L’Istituto sottolinea che il rischio di povertà colpisce la popolazione con intensità diversa a seconda della fascia d’età, della capacità lavorativa e, ovviamente, del reddito percepito. La più alta incidenza di povertà in Romania si riscontra tra i minori fino a 18 anni e i giovani di età compresa tra 18 e 24 anni. Secondo l’INS, la povertà è distribuita in modo non uniforme a livello regionale. Ad esempio, il tasso di povertà era otto volte superiore nella regione dell’Oltenia sud-occidentale (29,8%) rispetto alla regione di Bucarest-Ilfov. Tassi di povertà elevati sono stati registrati anche nelle regioni del Sud-Est (26,8%) e del Nord-Est (26,4%), mentre il più basso è stato registrato a Bucarest-Ilfov (3,7%). A livello europeo, l’8,2% dei cittadini dell’UE di età pari o superiore a 18 anni che hanno dichiarato di lavorare era a rischio di povertà lo scorso anno, come mostrano gli ultimi dati pubblicati dall’Ufficio statistico europeo.
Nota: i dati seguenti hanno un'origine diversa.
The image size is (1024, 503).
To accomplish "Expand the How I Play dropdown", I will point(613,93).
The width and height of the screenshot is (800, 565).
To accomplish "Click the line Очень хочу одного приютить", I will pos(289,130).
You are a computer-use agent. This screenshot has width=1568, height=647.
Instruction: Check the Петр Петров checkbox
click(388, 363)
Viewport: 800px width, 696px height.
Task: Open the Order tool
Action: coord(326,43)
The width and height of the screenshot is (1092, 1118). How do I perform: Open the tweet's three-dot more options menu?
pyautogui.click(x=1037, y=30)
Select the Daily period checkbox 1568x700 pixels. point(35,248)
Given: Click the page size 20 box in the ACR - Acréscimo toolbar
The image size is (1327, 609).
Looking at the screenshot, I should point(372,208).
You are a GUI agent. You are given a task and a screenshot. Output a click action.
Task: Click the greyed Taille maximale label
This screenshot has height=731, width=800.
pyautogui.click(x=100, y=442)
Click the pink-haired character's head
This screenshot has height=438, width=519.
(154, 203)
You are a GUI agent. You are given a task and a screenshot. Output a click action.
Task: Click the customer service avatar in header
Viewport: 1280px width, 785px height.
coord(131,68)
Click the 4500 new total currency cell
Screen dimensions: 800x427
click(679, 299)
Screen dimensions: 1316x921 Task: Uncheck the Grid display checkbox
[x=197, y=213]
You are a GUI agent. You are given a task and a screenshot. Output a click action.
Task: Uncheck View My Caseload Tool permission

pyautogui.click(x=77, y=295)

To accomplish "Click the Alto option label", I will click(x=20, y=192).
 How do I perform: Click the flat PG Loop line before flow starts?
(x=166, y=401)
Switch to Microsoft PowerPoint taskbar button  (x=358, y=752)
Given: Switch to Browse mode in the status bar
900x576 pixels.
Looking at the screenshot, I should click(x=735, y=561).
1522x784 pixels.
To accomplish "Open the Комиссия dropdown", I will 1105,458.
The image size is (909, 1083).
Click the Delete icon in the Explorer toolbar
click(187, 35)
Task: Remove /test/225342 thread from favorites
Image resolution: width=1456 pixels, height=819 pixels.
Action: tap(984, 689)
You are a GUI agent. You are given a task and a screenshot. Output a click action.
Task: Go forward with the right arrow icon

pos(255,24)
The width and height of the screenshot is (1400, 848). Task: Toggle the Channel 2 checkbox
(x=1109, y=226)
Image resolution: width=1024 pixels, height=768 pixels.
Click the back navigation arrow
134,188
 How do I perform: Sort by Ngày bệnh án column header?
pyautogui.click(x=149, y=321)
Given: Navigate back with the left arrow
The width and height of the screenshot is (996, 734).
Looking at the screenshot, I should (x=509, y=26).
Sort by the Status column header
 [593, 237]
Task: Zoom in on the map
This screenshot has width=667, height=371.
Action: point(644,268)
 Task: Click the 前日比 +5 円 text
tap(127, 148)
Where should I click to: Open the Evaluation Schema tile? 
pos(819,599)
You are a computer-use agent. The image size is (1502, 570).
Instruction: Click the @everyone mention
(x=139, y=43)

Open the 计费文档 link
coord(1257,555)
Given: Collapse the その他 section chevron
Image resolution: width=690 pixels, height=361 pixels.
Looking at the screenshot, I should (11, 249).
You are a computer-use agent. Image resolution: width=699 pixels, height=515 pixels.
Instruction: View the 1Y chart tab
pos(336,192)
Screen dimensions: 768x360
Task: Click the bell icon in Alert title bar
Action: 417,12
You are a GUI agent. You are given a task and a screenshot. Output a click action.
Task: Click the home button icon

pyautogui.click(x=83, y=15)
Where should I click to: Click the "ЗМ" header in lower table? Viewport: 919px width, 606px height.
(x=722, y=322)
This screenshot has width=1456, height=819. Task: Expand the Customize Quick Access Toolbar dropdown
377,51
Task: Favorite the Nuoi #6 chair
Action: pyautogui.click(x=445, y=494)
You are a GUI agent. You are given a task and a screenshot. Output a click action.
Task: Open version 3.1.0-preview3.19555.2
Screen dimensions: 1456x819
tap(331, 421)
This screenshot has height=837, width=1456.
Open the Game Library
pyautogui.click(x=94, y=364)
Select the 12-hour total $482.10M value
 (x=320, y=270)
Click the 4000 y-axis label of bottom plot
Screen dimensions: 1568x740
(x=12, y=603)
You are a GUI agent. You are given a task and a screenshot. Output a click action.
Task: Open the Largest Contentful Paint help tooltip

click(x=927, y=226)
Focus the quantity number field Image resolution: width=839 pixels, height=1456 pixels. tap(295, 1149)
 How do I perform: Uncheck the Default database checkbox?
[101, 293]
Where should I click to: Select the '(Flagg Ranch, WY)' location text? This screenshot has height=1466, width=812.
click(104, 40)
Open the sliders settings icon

Secondo Eurostat, tra gli Stati membri, la percentuale più alta di lavoratori esposti al rischio di povertà si registra in Lussemburgo (13,4%), mentre la più bassa in Finlandia (2,8%). Tra i paesi con quote comprese tra il 10% e il 12% figurano Romania, Bulgaria, Spagna, Grecia, Estonia, Italia e Slovacchia. In questo contesto, la Commissione europea ha annunciato che sta elaborando una nuova strategia per combattere la povertà in tutti gli Stati membri, che dovrebbe essere applicata il prossimo anno. Attualmente, l’UE stanzia 20 miliardi di euro per contrastare questo fenomeno. Anche in queste condizioni, secondo i dati ufficiali, un europeo su cinque è esposto al rischio di povertà ed esclusione sociale. Il nuovo piano mira a eliminare la povertà nell’Unione entro il 2050. Il documento è stato recentemente presentato in seduta plenaria al Parlamento europeo dalla Commissaria responsabile per i diritti sociali, la romena Roxana Mînzatu, Vicepresidente della Commissione.

Lei ha mostrato che la prima strategia europea contro la povertà è in fase di sviluppo. Il suo obiettivo non è solo quello di far uscire 15 milioni di cittadini europei dalla povertà e dall’esclusione sociale, tra cui almeno 5 milioni di bambini, ma anche di tracciare un percorso chiaro per sradicare la povertà entro il 2050. “La nostra strategia contro la povertà si concentrerà su ciò che conta di più: l’accesso ai servizi essenziali e alla protezione, la lotta alle cause profonde dell’esclusione sociale, la rottura del ciclo della povertà da una generazione all’altra e, naturalmente, l’attuazione di una Garanzia europea per l’infanzia più forte”, ha spiegato Roxana Mânzatu al Parlamento europeo.